Personal information
- Full name: Neđeljko Kovinić
- Date of birth: 7 February 2002 (age 24)
- Place of birth: Cetinje, FR Yugoslavia
- Height: 1.90 m (6 ft 3 in)
- Position: Striker

Team information
- Current team: Arsenal Tivat
- Number: 90

Youth career
- Arsenal Tivat
- Budućnost Podgorica
- Partizan

Senior career*
- Years: Team / Apps / (Gls)
- 2021: Radnički Kragujevac / 8 / (0)
- 2022: Bokelj / 16 / (8)
- 2022–2024: FC Fastav Zlin / 30 / (4)
- 2024: → Viktoria Žižkov (loan) / 8 / (0)
- 2025: Arsenal Tivat / 19 / (5)
- 2025: Petrovac / 9 / (1)
- 2026–: Arsenal Tivat / 15 / (7)

International career
- 2020: Montenegro U19 / 2 / (0)
- 2023: Montenegro U21 / 2 / (0)

= Neđeljko Kovinić =

Montenegrin footballer

Neđeljko Kovinić (born 7 February 2002) is a Montenegrin professional footballer who plays as a striker for Arsenal Tivat.

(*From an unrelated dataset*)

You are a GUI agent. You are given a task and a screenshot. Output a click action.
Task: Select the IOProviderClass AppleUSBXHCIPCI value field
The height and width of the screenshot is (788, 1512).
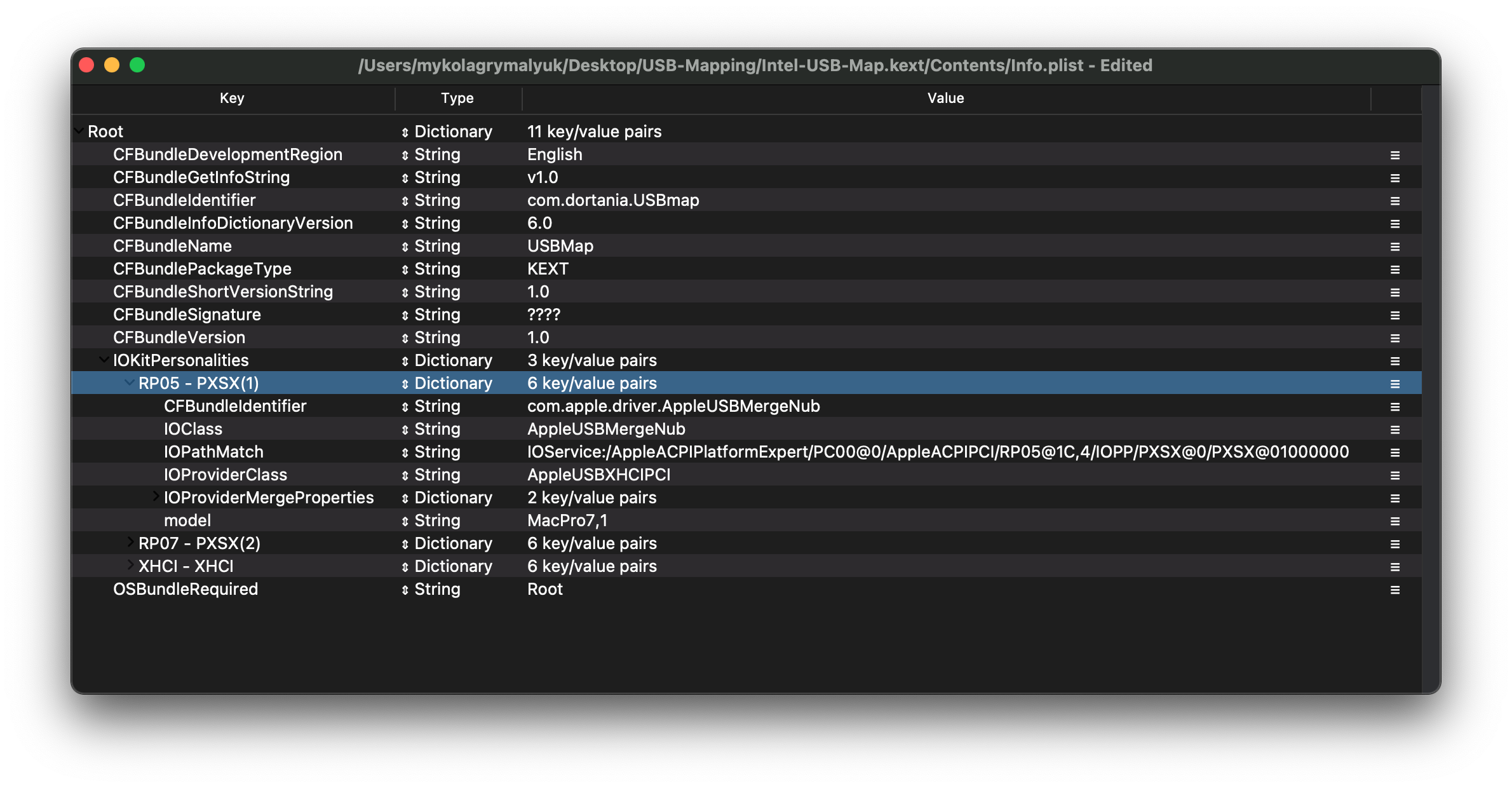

He used to represent Montenegro at Under-19 and Under-21 level.

==Club career==
After playing for Arsenal Tivat, Budućnost Podgorica and Partizan at youth level, he made his professional debut at Radnički Kragujevac. After just eight appearances in Superliga Srbije he went back to native Montenegro where he started playing for Bokelj. Very good half season in Kotor recommended him to foreign clubs and then he signed for FC Fastav Zlin where he played for two seasons with short loan spell in Viktoria Žižkov before transferring back to Arsenal Tivat. The 2025–26 season started in Petrovac but in winter transfer window, he again went back to Arsenal Tivat where he plays now.